12 August, 2024 4 min read
Julane Bowen’s mother called her ‘stubborn’, but without that often very valuable trait, she believes her husband Jeff would now be dead and Julane herself would have been filled with regret.
“I would have felt I should have done more, stood up for him more,” said Julane.
Her story is one of persistence in the face of medical disregard – a story she’ll bring to #IDC2024 in a concurrent session and the ‘First on scene’ panel discussion.
This is her experience…
Julane and Jeff Bowen loved their life together.
By their late middle age, they’d been a couple for 30 years, were close to their children (both from Jeff’s first marriage), and spent their leisure time volunteering for the Rural Fire Service or messing around on boats and horses around their Picton, NSW, property.
Julane worked part-time in the public sector, while Jeff was an international commercial pilot, edging up on retirement.

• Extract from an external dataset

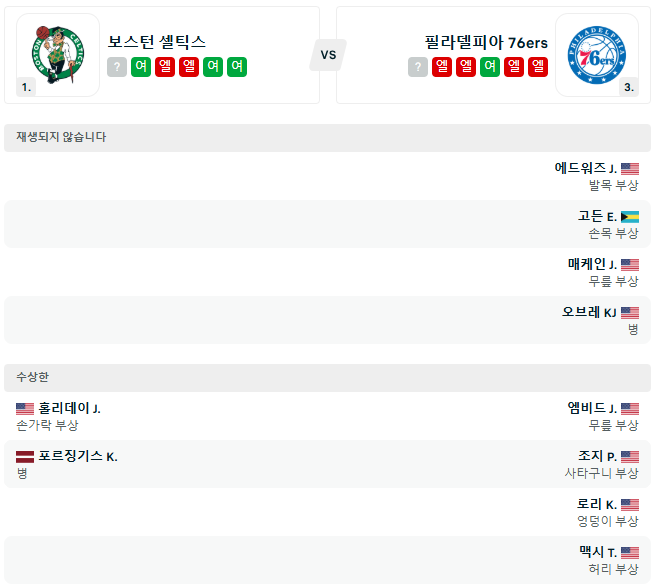The height and width of the screenshot is (586, 653).
Task: Click the Celtics rank badge showing 1.
Action: [x=26, y=87]
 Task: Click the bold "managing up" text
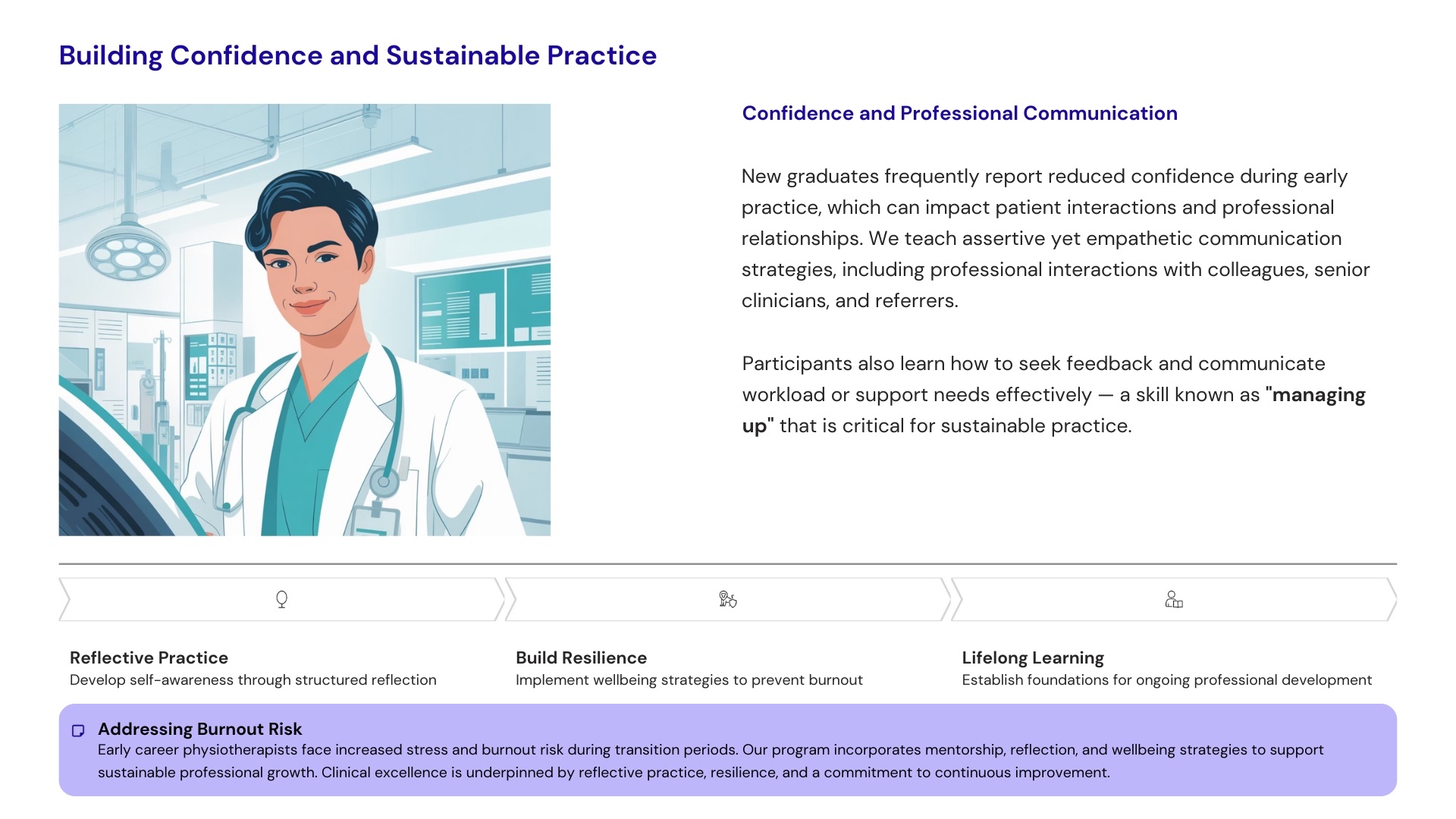[1054, 410]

He was senior enough to only have to fly a couple of long-haul legs a month, giving them plenty of time to spend together enjoying the fruits of the labours.

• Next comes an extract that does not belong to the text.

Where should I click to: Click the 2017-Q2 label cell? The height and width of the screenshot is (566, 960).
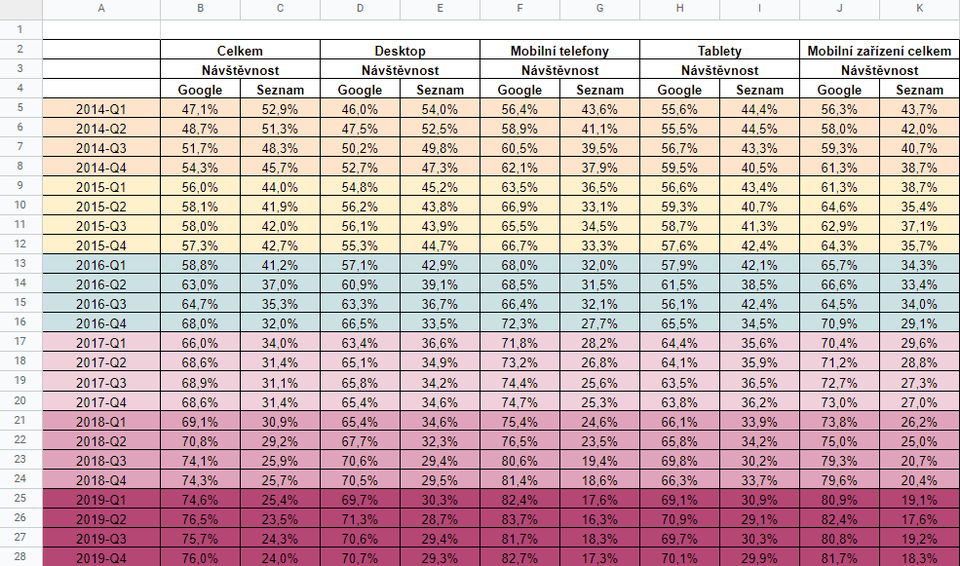[102, 361]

Theirs was a prosperous, peaceful, active life.
Then Jeff started to change.
It was subtle at first and even Julane put it down to his age and approaching retirement. But it wasn’t long before the changes began to alarm her.

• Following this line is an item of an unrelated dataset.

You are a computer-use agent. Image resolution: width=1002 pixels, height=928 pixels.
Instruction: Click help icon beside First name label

“He was spending less time with his mates, and he was previously a social animal,” she recalled.
“He seemed depressed. Physically, his cholesterol was going up, his blood pressure was going up, he was less active. He was stressed when I wasn’t with him, and that began to escalate to paranoia.”
His personality, habits and tastes were changing substantially, but their GP dismissed her concerns.
“The GP knew him as this sociable, intelligent, athletic man – he thought I was over-reacting,” Julane said.
“He just tuned out to everything I was telling him.”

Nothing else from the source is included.